Multifaceted artist John Oswald nearly always incorporates an electroacoustic element to his productions. His works are part of the regular repertoire of Kronos Quartet, Culberg Ballet of Sweden, Ballet of Monaco, Deutsche Opera Ballet Berlin, Modern Quartet and Penderecki Quartet. Among his recent activities are a sound procession for Brazilia; a choregraphic work for twenty two choregraphers (among which Bill T Jones, Margie Gillis and Holly Small); commissions from groups such as Ballet de l’Opéra of Lyon, Change of Heart, SMCQ as well as Dutch National Radio and the CBC.

He has just completed a work for orchestra, robot piano and the sung and disincarnate voice of Glenn Gould for the National Ballet of Canada. In the recent years, he has created a collection of photographic portraits for a series of Moving Stills. One of his “plunderphonics”(audio-video collages made from existing works) was presented at Hayward Gallery of London in May 2000. He is currently creating the soundtrack for Stress, a Bruce Mau film which will be projected onto eight screens, to be presented in Vienna in May. Among his recent productions, there is a radiophonic creation in four languages (Brazilian, Dutch, English and German); writing of the animation and score for Homonymy (for chamber music and cinema); writing of a music for the classic silent film Metropolis; production of a soundtrack for the gay porn movie Hustler White; as well as his participation in the movies Un©ut by John Greyson and Sonic Outlaws by Craig Baldwin.

→ DIRECTIVE 1:
Rewrite the records starting at the line containing "Alexis (1265, 493)" and ending at the last line of the records, substituting "page" for "screenshot" and keeping everything else unchanged.

→ MATERIAL SHOWN:
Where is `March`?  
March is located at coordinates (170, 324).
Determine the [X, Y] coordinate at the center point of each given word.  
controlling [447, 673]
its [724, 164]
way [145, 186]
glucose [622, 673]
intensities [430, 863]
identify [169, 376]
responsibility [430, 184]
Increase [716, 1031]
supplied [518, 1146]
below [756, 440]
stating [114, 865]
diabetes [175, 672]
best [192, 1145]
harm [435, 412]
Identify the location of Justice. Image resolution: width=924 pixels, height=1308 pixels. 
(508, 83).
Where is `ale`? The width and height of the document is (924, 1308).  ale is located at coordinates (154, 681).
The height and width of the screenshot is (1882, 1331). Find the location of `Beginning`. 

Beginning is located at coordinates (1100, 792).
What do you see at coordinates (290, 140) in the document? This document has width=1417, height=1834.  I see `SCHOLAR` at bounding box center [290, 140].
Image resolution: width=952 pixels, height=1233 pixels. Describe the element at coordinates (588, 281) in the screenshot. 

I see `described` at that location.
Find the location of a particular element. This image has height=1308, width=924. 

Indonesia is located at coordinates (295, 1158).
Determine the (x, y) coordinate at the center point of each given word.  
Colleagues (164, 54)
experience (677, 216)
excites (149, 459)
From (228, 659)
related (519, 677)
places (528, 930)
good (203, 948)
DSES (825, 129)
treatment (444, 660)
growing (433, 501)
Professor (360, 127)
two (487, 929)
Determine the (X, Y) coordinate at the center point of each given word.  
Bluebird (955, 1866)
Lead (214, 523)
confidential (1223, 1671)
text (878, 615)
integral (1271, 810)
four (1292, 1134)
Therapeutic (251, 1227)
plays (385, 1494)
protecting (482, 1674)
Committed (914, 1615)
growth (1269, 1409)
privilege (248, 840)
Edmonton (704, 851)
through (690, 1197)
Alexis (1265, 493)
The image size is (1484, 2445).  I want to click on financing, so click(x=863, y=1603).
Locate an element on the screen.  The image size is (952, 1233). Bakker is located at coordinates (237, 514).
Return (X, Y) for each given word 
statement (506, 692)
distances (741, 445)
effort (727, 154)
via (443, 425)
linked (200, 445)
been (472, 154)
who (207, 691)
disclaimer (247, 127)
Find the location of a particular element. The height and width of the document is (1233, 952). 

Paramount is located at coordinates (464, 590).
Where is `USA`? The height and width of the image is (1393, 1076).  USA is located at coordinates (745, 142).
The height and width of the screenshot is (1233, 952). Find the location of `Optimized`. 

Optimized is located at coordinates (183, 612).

→ DIRECTIVE 2:
From the passage about John Oswald, transcribe the section starting at "Multifaceted artist John" and ending at "and the CBC.".

→ WORKED ANSWER 1:
Alexis (1265, 493)
The image size is (1484, 2445).  I want to click on financing, so click(x=863, y=1603).
Locate an element on the screen.  The image size is (952, 1233). Bakker is located at coordinates (237, 514).
Return (X, Y) for each given word 
statement (506, 692)
distances (741, 445)
effort (727, 154)
via (443, 425)
linked (200, 445)
been (472, 154)
who (207, 691)
disclaimer (247, 127)
Find the location of a particular element. The height and width of the document is (1233, 952). 

Paramount is located at coordinates (464, 590).
Where is `USA`? The height and width of the image is (1393, 1076).  USA is located at coordinates (745, 142).
The height and width of the page is (1233, 952). Find the location of `Optimized`. 

Optimized is located at coordinates (183, 612).

→ WORKED ANSWER 2:
Multifaceted artist John Oswald nearly always incorporates an electroacoustic element to his productions. His works are part of the regular repertoire of Kronos Quartet, Culberg Ballet of Sweden, Ballet of Monaco, Deutsche Opera Ballet Berlin, Modern Quartet and Penderecki Quartet. Among his recent activities are a sound procession for Brazilia; a choregraphic work for twenty two choregraphers (among which Bill T Jones, Margie Gillis and Holly Small); commissions from groups such as Ballet de l’Opéra of Lyon, Change of Heart, SMCQ as well as Dutch National Radio and the CBC.